Vecchia invece analizza ogni dettaglio del disastro nucleare di Fukushima, l’unico assieme a Chernobyl ad essere classificato nel livello 7, il più alto possibile. Una massa d’acqua che si è lanciata su circa 200 km di costa, con onde alte mediamente 10 metri, spintasi in certi casi fino a 10 km nell’entroterra della regione, ricoprendo complessivamente circa 600 km quadrati di terraferma. Una catastrofe il cui danno economico è stato stimato dalla Banca Mondiale in 235 miliardi di dollari che tuttavia, per molte altre fonti, supererà abbondantemente i 300 miliardi. Furono 164mila gli abitanti evacuati dall’area contaminata, che attualmente vivono altrove con grandi difficoltà soprattutto per i più poveri. “Fukushima è un caso di diritti umani negati” – afferma Vecchia – “e la ricostruzione rischia di essere un recupero di infrastrutture e spazi urbani, ma non di coesione e identità di comunità devastate e disperse. Livelli di radiazioni sono stati riscontrati in ortaggi, frutta, latticini, carne e pesce fino a 350 km dalla centrale ma lo stesso Ministero delle Scienze giapponese calcolava nel novembre 2011 in 30mila i chilometri quadrati di territorio contaminati dal cesio rilasciato”. 

Anche in questo caso ambiguità, contraddizioni, rimozioni e mezze verità hanno accompagnato il dibattito pubblico sorto dopo l’incidente. Vecchia chiude il suo saggio ritornando sullo stretto rapporto tra nucleare civile e militare, essendo certo che la tecnologia giapponese sviluppata per la produzione energetica tratta dall’atomo potrebbe essere riconvertita rapidamente ad un uso militare. 

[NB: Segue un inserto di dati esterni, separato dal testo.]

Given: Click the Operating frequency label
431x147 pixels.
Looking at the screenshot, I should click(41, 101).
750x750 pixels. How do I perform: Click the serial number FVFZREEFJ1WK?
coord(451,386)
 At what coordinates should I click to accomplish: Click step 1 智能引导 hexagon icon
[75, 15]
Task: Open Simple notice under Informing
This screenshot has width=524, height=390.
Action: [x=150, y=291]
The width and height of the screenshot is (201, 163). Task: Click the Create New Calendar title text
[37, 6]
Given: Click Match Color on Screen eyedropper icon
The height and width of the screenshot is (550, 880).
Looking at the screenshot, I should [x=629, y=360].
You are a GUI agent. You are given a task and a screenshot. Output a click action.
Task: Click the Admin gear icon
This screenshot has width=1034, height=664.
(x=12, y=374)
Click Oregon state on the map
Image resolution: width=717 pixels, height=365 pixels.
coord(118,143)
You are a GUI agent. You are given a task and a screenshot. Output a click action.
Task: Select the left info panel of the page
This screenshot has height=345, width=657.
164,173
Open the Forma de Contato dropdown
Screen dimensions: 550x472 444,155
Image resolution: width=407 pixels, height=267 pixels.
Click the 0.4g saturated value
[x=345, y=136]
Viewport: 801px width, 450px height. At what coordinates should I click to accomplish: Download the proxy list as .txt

Il libro ci parla del Giappone ma, con tutta evidenza, nessuno al mondo può evitare di affrontare questo intreccio quando si discutano scelte legate alla ricerca nucleare e alle politiche di difesa nazionale e internazionale. La salvaguardia del pianeta, la scelta – urgente più che mai dopo la catastrofe pandemica da Covid-19 – di collaborazioni internazionali fondate sul rispetto della dignità, della salvaguardia della vita di ogni essere umano, dovrebbe essere nelle cose, lasciando a un lontano ricordo la storia surreale delle guerre, degli armamenti e delle catastrofi dovute alle scelte nefaste degli uomini.